Problem-Reaction-Solution: “In Lean Times, Biotech Grains Are Less Taboo”

April 21st, 2008

There’s no conspiracy. I’m sure it’s just a coincidence that the FrankenpHood Satan worshippers and black magicians are going to use the food crisis as some kind of opportunity to expand the use of their garbage as desperation kicks in.

“Yes, please give us your ‘terminator’ seeds. We want to fill our bellies with hideous pesticides and alien proteins. Thank you, Master.”

Via: IHT:

Soaring food prices and global grain shortages are bringing new pressures on governments, food companies and consumers to relax their longstanding resistance to genetically engineered crops.

In Japan and South Korea, some manufacturers for the first time have begun buying genetically engineered corn for use in soft drinks, snacks and other foods. Until now, to avoid consumer backlash, the companies have paid extra to buy conventionally grown corn. But with prices having tripled in two years, it has become too expensive to be so finicky.

“We cannot afford it,” said a corn buyer at Kato Kagaku, a Japanese maker of corn starch and corn syrup.

In the United States, wheat growers and marketers, once hesitant about adopting biotechnology because they feared losing export sales, are now warming to it as a way to bolster supplies. Genetically modified crops contain genes from other organisms to make the plants resistance to insects, herbicides or disease. Opponents continue to worry that such crops have not been studied enough and that they might pose risks to health and the environment.

“I think it’s pretty clear that price and supply concerns have people thinking a little bit differently today,” said Steve Mercer, a spokesman for U.S. Wheat Associates, a federally supported cooperative that promotes American wheat abroad.

The group, which once cautioned farmers about growing biotech wheat, is working to get seed companies to restart development of genetically modified wheat and to get foreign buyers to accept it.

Even in Europe, where opposition to what the Europeans call Frankenfoods has been fiercest, some prominent government officials and business executives are calling for faster approvals of imports of genetically modified crops. They are responding in part to complaints from livestock producers, who say they might suffer a critical shortage of feed if imports are not accelerated.

In Britain, the National Beef Association, which represents cattle farmers, issued a statement this month demanding that “all resistance” to such crops “be abandoned immediately in response to shifts in world demand for food, the growing danger of global food shortages and the prospect of declining domestic animal production.”

The chairman of the European Parliament’s agriculture committee, Neil Parish, said that as prices rise, Europeans “may be more realistic” about genetically modified crops: “Their hearts may be on the left, but their pockets are on the right.”

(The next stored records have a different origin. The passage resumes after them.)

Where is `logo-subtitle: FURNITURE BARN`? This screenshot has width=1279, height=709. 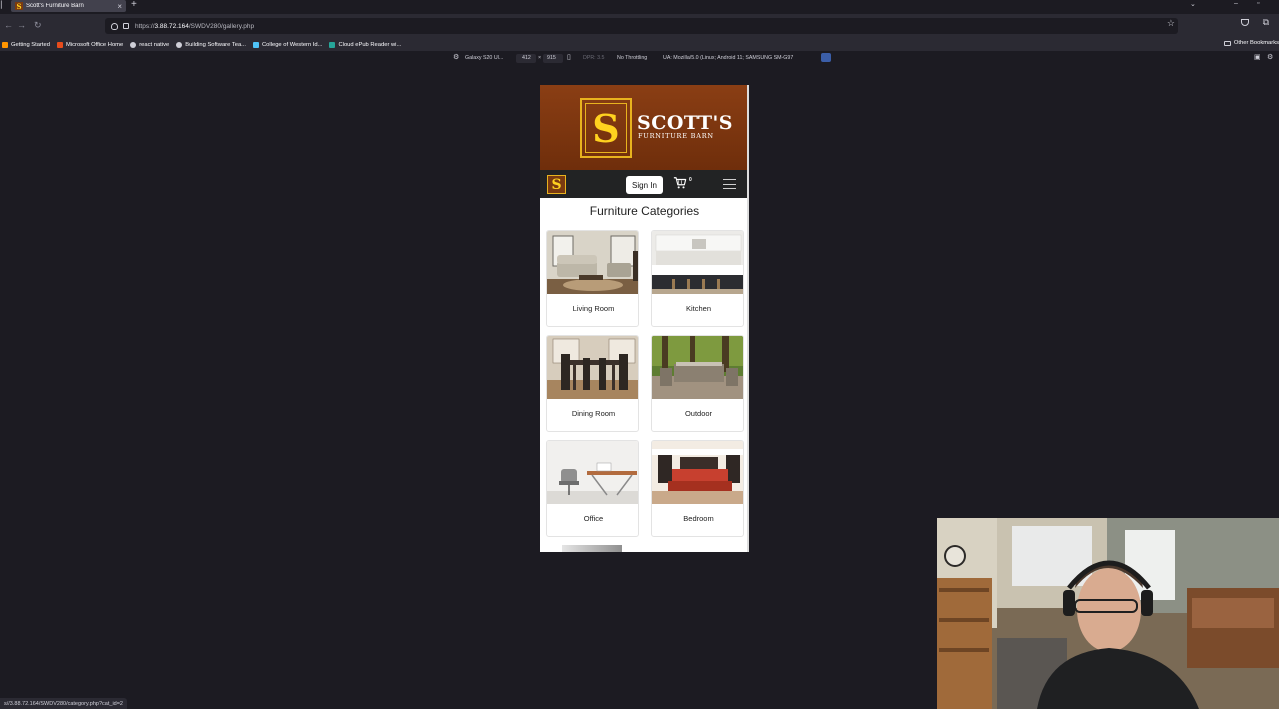
logo-subtitle: FURNITURE BARN is located at coordinates (676, 136).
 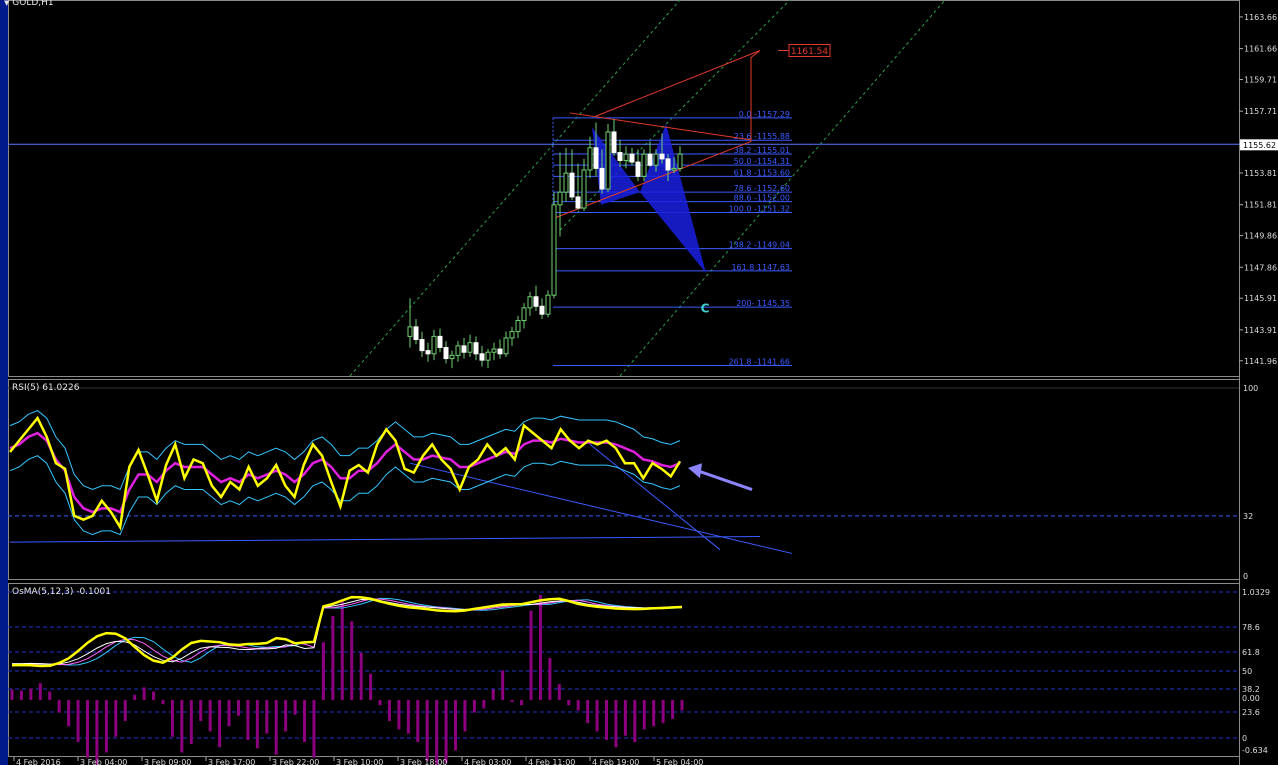 What do you see at coordinates (168, 762) in the screenshot?
I see `time-tick-label: 3 Feb 09:00` at bounding box center [168, 762].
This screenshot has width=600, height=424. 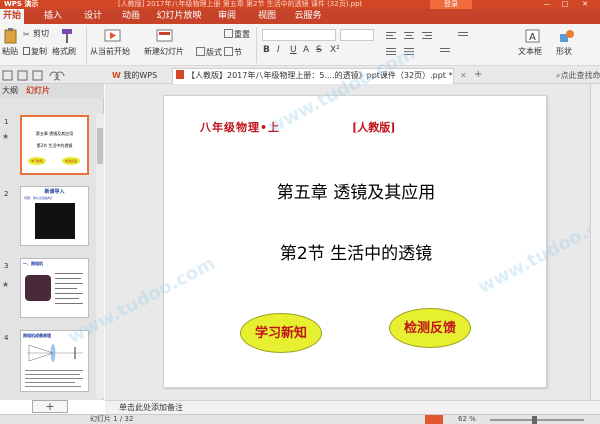 What do you see at coordinates (530, 52) in the screenshot?
I see `textbox-button: 文本框` at bounding box center [530, 52].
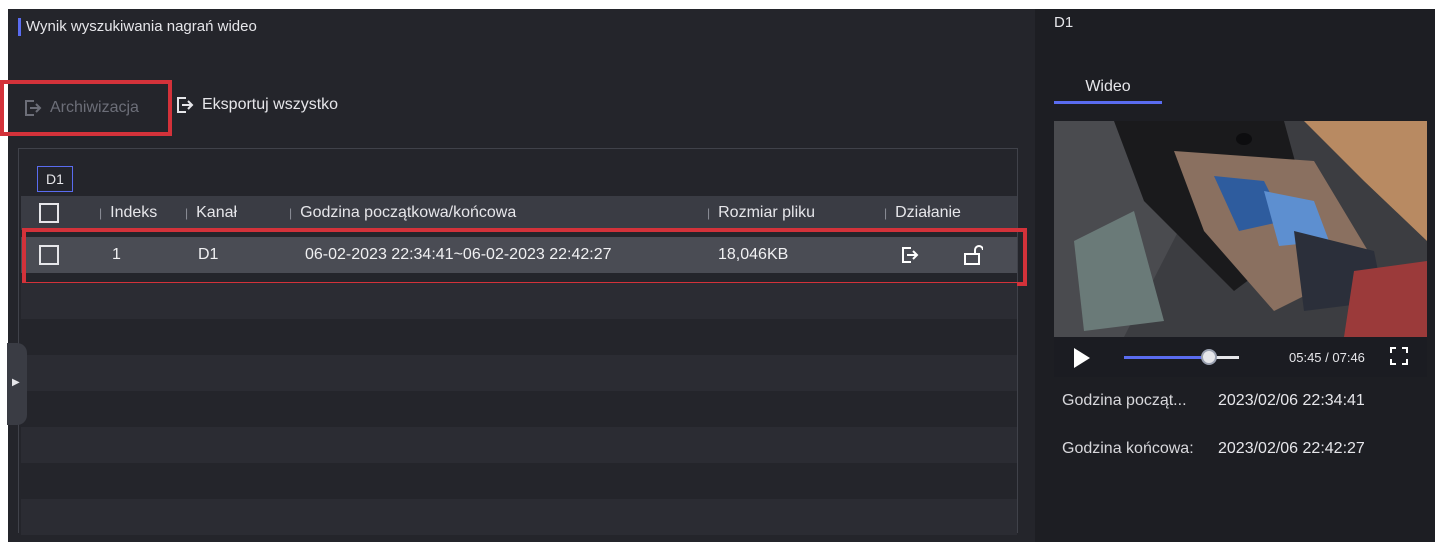  Describe the element at coordinates (1292, 448) in the screenshot. I see `end-time-value: 2023/02/06 22:42:27` at that location.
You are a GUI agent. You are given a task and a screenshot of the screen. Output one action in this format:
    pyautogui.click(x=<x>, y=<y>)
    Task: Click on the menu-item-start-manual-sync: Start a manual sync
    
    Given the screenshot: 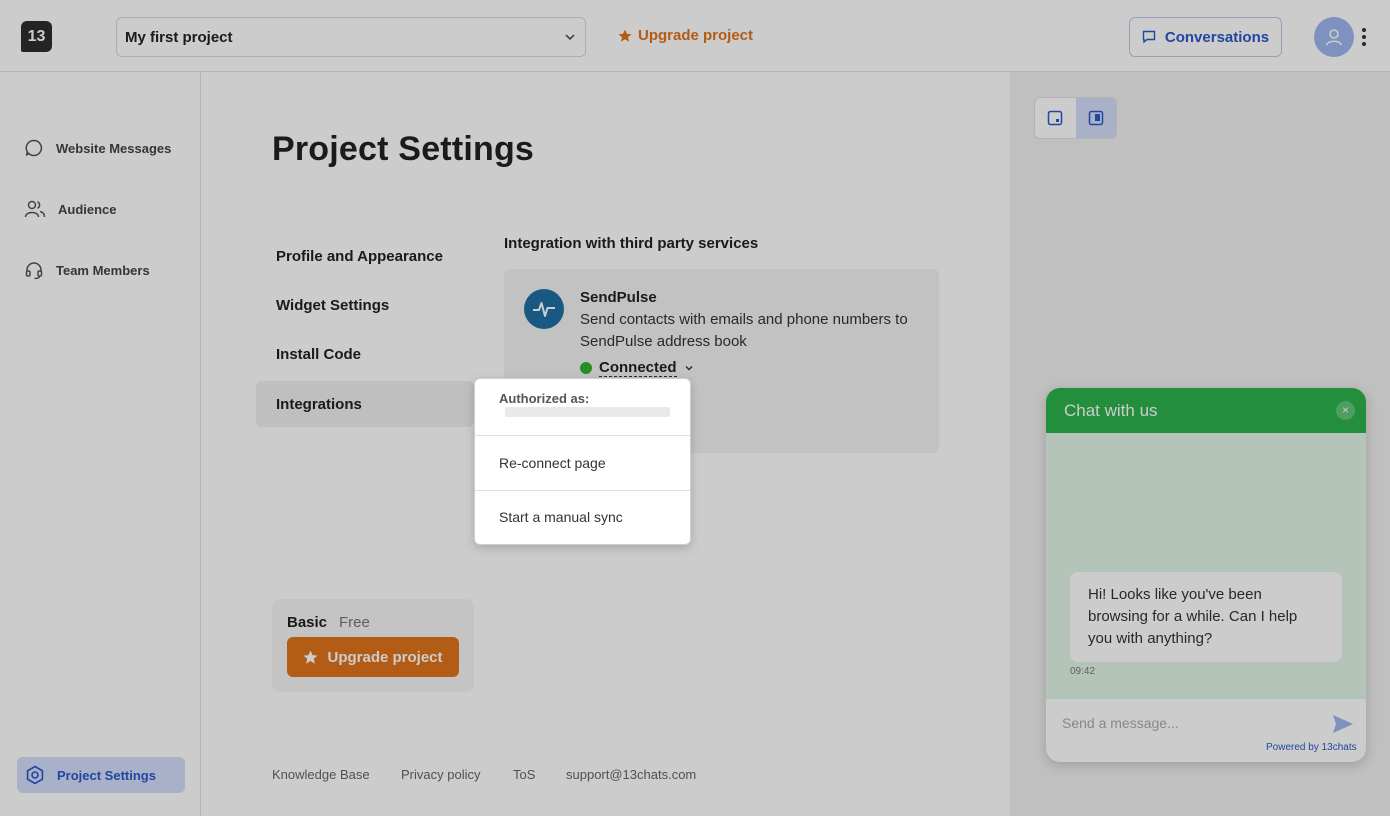 What is the action you would take?
    pyautogui.click(x=568, y=516)
    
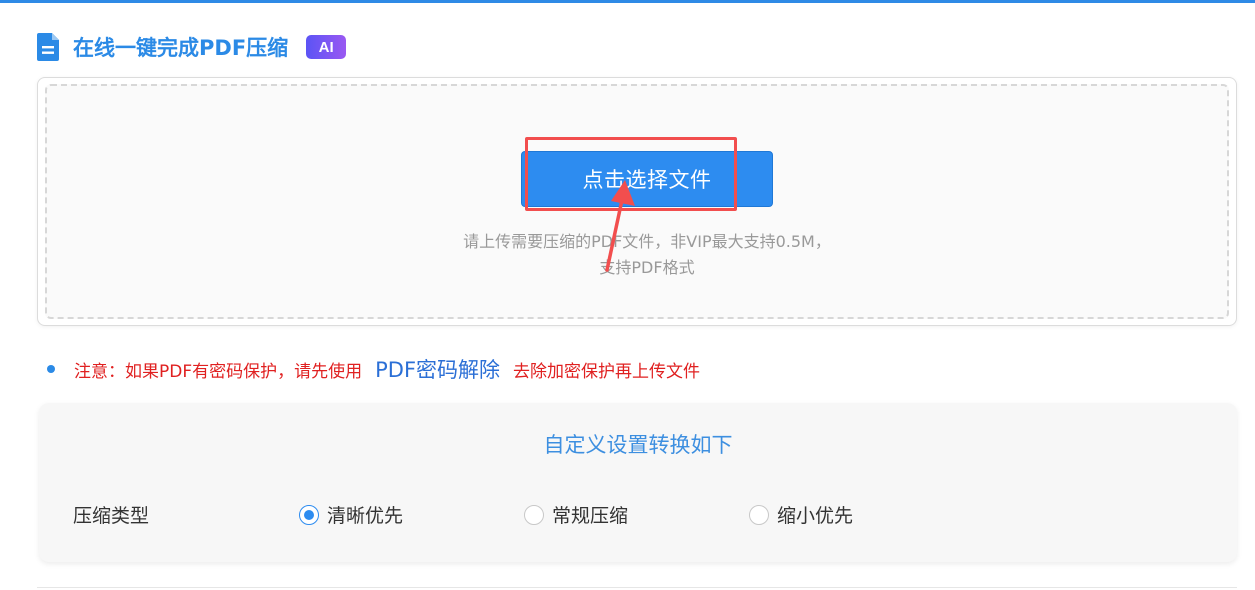  I want to click on radio-label: 缩小优先, so click(816, 516).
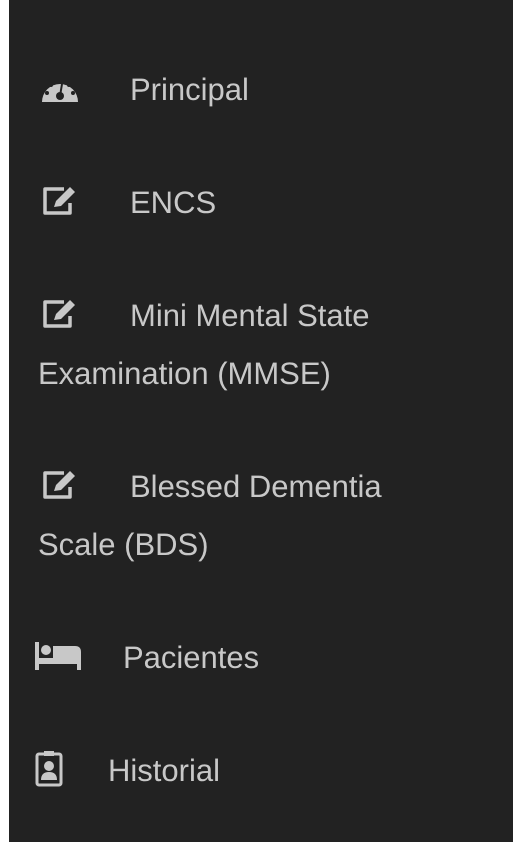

With food riots in some countries focusing attention on how the world will feed itself, biotechnology proponents see their chance. They argue that while genetic engineering might have been deemed unnecessary when food was abundant, it will be essential for helping the world cope with the demand for food and biofuels in the decades ahead.

3 Responses to “Problem-Reaction-Solution: “In Lean Times, Biotech Grains Are Less Taboo””

  1. quintanus says:

    This would definitely be the year for vegetarians to go on a campaign of promoting lower consumption based on ethics of poverty/equity rather than animal rights. A friend’s father was buying a lot of high quality beef, and it seemed unusually cheap, given inflation of food. Apparently what is happening this spring is that some beef growers are dumping their cattle due to feed prices.

  2. Aaron says:

    The major assumption of the article is that GM help to increase food production. Is there evidence that it will do that?

    There’s none in the article but here’s some evidence that it does the opposite

    http://www.independent.co.uk/environment/green-living/exposed-the-great-gm-crops-myth-812179.html

    Typical of most GE, it’s a failure – except for the fact that it can be patented

  3. Eileen says:

    My fingers are trembling on the keyboard as I write this. THAT PEOPLE WILL USE THESE MODIFIED SEEDS IS PART OF THE ROCKEFELLER-BUSH PLAN TO KILL THE HUMAN RACE OFF. FACED WITH POSSIBLE CROP FAILURE OR “GUARANTEED SEEDS” WHAT PERSON WITHOUT INTERNET ACCESS WOULDN’T SUCCUMB TO FRANKENSEEDS?
    Sorry, I just get so UPSET by these SEEDS. I personally love to buy my seeds from Seeds of Change. But Oi. The company is owned by the Mars candy bar family.
    I am VERY PARANOID (if you haven’t gathered that by now oops). Where I buy my seeds from anymore is equivalent to what a female might equate to a sperm bank.
    Never will I plant a frankenfood seed.
    The future of THE HUMAN RACE DEPENDS ON NOT PLANTING FRANKENFOODSEEDS.